Albin Larsson: Blog

Culture, Climate, and Code

Live Editing Wikidata: 50 Episodes and Counting

8th September 2021

It has been more than 17 months since Jan Ainali asked if I wouldn’t be up for some live-streamed Wikidata editing. It seemed like an insightful and valuable thing to do. Now, over 50 episodes later, we have showcased more than 30 community tools, issued over 100 SPARQL queries, and even so, we don’t lack ideas for future content.

Tools Behind the Scenes

From day one, we have been using StreamYard and been broadcasting to a handful of platforms. Having no experience at all with streaming, StreamYard has been a joy to use. With a helping hand from Jan, I could get around the basics within a few minutes. Other tools I combine it with are Wikimedia’s URL-shortener to easily share URLs and Firefox running a separate profile for the window I share. I often also have a separate Joplin window where I have notes and URLs I might need during the broadcast.

Finding Content

While I personally could make 50 episodes of me editing historical railway systems and making maps with the same tools over and over, I try not to. I think three main things help us broaden our content beyond our own ideas.

1. New community tools

Jan is particularly quick when it comes to picking up new tools that the community has come up with, I can’t keep up myself and it has happened that I have showcased a tool as “new” when in fact it has been around for several years.

2. Awareness days

Awareness days have been a great way to explore and edit new types of content. It’s so useful that we even created an awareness day calendar using Wikidata and SPARQL on stream once.

3. Events

There are plenty of themed events relating to Wikidata and Wikimedia which provide both content and new audiences for both us and the events.

What Makes a Good Episode

Initially, I improvised and did everything live, and I still do that sometimes especially if I focus on editing/Wikidata content rather than on tools/workflows. An episode for which I have prepared a set of guiding points makes for better content. I guess my average preparation takes about 45 minutes. If I prepare or not depends much on if I find the time and motivation during the week. The most notable difference between a well-prepared episode and a less prepared one on my end is how many times I repeat the same things. Repeating something I just said is something I find myself doing when I improvise on the fly, if I, on the other hand, need to move straight to the next point the repetition does not occur.

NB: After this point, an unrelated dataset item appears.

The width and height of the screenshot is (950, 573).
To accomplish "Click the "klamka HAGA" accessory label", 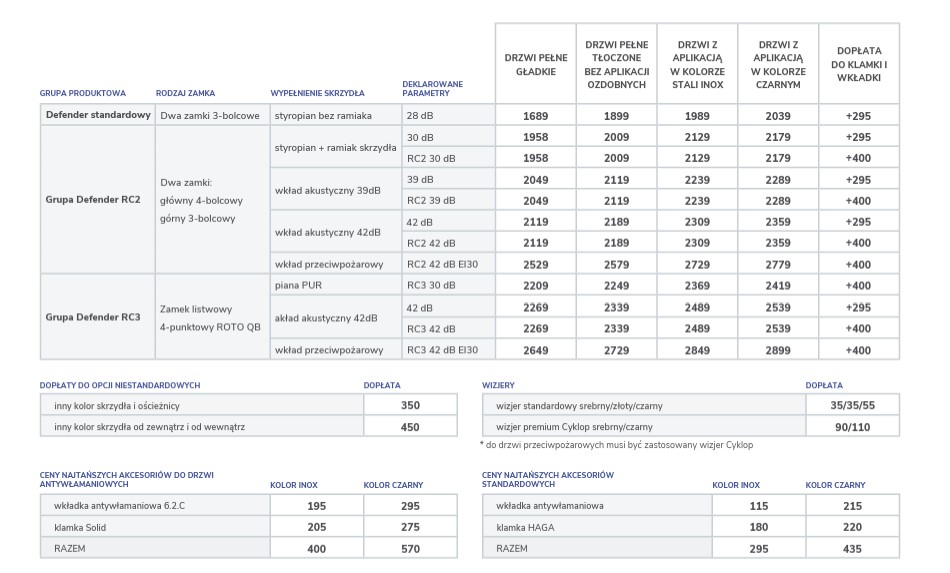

Visual reusable examples and visualizations make good popular content, while it appears like fancy graphs and maps draw the most viewers and views, just a few users picking up a powerful editing workflow or tool might be of much greater benefit to Wikidata and its community. We need a mix of these and I hope we got that mix.

The pace is tricky, especially when one does semitechnical things while one wants to give viewers the time to make comments. It’s hit or miss on my end and I have yet to figure out a good way to manage it, especially as it’s so dependent on the content.

Things to Improve

1. Backlog of Prepared Content

In the future, I would like to build up a “prepared content” backlog so that I can be confident in the quality even during weeks when I have a lot on my plate.

2. Blog Posts Describing Advanced Workflows

It’s not unusual that Jan or I share quite advanced workflows and while a stream might be a good way to showcase it, it might not be the best medium to help someone adopt it. I have once or twice created write-ups for showcased workflows but maybe what I should do is to do so before an episode so I can share it at the end of the stream.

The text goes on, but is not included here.